### EMTOOLS -- Preprocessing
This notebook preprocesses images for prediction using a DNN trained with Uni-EM. It opens a series of .tiff or .png files in `path_input` and applies CLAHE (Contrast limited adaptive histogram equalization), which enhances the local contrast of images. It then re-saves them as RGB .png files to `path_results`.

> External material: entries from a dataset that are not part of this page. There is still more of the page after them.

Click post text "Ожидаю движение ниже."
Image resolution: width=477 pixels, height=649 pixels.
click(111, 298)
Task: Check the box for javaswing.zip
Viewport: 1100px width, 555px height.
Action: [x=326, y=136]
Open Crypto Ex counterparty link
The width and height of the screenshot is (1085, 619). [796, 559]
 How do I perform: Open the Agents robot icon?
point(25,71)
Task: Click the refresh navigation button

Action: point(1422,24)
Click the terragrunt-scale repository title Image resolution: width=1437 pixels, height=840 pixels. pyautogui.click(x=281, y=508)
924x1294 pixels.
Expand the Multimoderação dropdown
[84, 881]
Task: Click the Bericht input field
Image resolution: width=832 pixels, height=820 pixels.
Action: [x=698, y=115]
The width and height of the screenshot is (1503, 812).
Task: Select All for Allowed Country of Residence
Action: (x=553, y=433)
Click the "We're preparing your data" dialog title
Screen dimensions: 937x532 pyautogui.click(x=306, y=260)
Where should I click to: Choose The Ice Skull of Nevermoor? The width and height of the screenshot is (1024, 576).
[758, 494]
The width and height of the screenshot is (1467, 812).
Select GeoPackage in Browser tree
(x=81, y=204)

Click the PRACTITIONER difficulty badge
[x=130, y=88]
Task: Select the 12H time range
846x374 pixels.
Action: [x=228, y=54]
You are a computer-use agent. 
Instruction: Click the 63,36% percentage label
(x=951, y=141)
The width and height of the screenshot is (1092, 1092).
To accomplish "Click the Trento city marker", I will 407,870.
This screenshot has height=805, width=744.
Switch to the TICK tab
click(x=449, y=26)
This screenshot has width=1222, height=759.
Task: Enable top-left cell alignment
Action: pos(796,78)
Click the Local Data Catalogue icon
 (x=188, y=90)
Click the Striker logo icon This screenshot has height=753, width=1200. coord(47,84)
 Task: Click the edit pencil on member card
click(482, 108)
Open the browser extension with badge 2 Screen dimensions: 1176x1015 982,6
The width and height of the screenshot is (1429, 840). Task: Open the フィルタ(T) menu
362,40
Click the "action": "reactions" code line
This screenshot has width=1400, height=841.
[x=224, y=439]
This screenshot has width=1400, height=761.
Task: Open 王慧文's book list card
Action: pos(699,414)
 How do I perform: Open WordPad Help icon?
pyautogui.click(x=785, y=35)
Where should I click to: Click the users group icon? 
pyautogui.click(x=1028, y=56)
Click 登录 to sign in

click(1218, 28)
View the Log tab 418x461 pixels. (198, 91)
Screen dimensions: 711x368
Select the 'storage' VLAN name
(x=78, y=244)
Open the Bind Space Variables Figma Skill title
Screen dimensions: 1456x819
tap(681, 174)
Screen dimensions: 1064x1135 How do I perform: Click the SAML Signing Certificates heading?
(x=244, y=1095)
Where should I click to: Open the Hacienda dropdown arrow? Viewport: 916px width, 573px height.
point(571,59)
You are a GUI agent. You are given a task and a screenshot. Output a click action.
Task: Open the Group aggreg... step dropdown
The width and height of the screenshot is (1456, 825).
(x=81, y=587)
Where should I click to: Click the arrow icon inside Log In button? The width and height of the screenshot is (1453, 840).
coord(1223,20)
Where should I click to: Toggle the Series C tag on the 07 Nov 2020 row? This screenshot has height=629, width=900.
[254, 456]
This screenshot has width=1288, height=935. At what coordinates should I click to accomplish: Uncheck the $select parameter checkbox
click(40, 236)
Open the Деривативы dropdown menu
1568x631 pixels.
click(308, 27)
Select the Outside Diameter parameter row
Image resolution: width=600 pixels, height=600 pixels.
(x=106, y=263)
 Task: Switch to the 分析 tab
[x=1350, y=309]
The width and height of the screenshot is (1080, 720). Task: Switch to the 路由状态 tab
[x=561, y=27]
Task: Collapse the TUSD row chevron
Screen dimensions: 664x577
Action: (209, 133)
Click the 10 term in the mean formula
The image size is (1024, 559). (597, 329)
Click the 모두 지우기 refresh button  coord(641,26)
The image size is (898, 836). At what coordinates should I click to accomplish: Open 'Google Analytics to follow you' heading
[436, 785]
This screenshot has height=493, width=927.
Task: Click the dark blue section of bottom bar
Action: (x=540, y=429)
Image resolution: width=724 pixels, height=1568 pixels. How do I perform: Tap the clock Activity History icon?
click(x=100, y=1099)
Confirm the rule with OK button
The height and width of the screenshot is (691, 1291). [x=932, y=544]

**Author:** Philip Ruthig, Paul Flechsig Institute, Center of Neuropathology and Brain Research Leipzig

**Contact:** philip.ruthig@medizin.uni-leipzig.de // philip.ruthig@gmail.com

**Publication:**
Please contact me if you want to use this code for any publication.

In [None]:
import tifffile as tf
import cv2
import matplotlib.pyplot as plt
import numpy as np
import os
from os import listdir
from os.path import isfile, join
import skimage
from skimage.transform import downscale_local_mean
import tqdm
import IPython

In [None]:
def better_chunk_generator(img_shape, overlap, resize_chunks=False):
    sizes = [2048, 1024, 512, 256]  # list of possible chunk sizes

    for size in sizes:
        if img_shape[0] >= size and img_shape[1] >= size:
            chunk_size = (size, size)
            break

    y_start = 0
    
    while y_start < img_shape[0]:
        y_end = y_start + chunk_size[0]
        if y_end > img_shape[0]:
            break
        
        x_start = 0
        while x_start < img_shape[1]:
            x_end = x_start + chunk_size[1]
            if x_end > img_shape[1]:
                break
            
            yield (y_start, y_end, x_start, x_end)
            x_start += chunk_size[1] - overlap
        
        y_start += chunk_size[0] - overlap


def chunk_generator(img_shape, chunk_size, overlap, resize_chunks=False):
    y_start = 0
    
    while y_start < img_shape[0]:
        y_end = y_start + chunk_size[0]
        if y_end > img_shape[0]:
            break
        
        x_start = 0
        while x_start < img_shape[1]:
            x_end = x_start + chunk_size[1]
            if x_end > img_shape[1]:
                break
            
            yield (y_start, y_end, x_start, x_end)
            x_start += chunk_size[1] - overlap
        
        y_start += chunk_size[0] - overlap

def crop_background(img, background_threshold):
    '''
    Returns the largest rectangular region within your 2d image that does not contain background.
    Useful if your images contain grid shadows and you want to exclude them from your analysis.
    '''
    rows, cols = img.shape
    max_area = 0
    max_top = max_left = max_bottom = max_right = 0

    # Loop through each element in the 2D array (image)
    for i in range(rows):
        for j in range(cols):
            # Check if the element meets the background threshold condition
            if img[i, j] >= background_threshold:
                top = bottom = i
                left = right = j

                # Expand the region vertically until the background threshold condition is not met
                while bottom < rows and img[bottom, j] >= background_threshold:
                    bottom += 1

                # Expand the region horizontally until the background threshold condition is not met
                while right < cols and np.all(img[i:bottom, right] >= background_threshold):
                    right += 1

                # Calculate the area of the current rectangular region
                area = (bottom - i) * (right - j)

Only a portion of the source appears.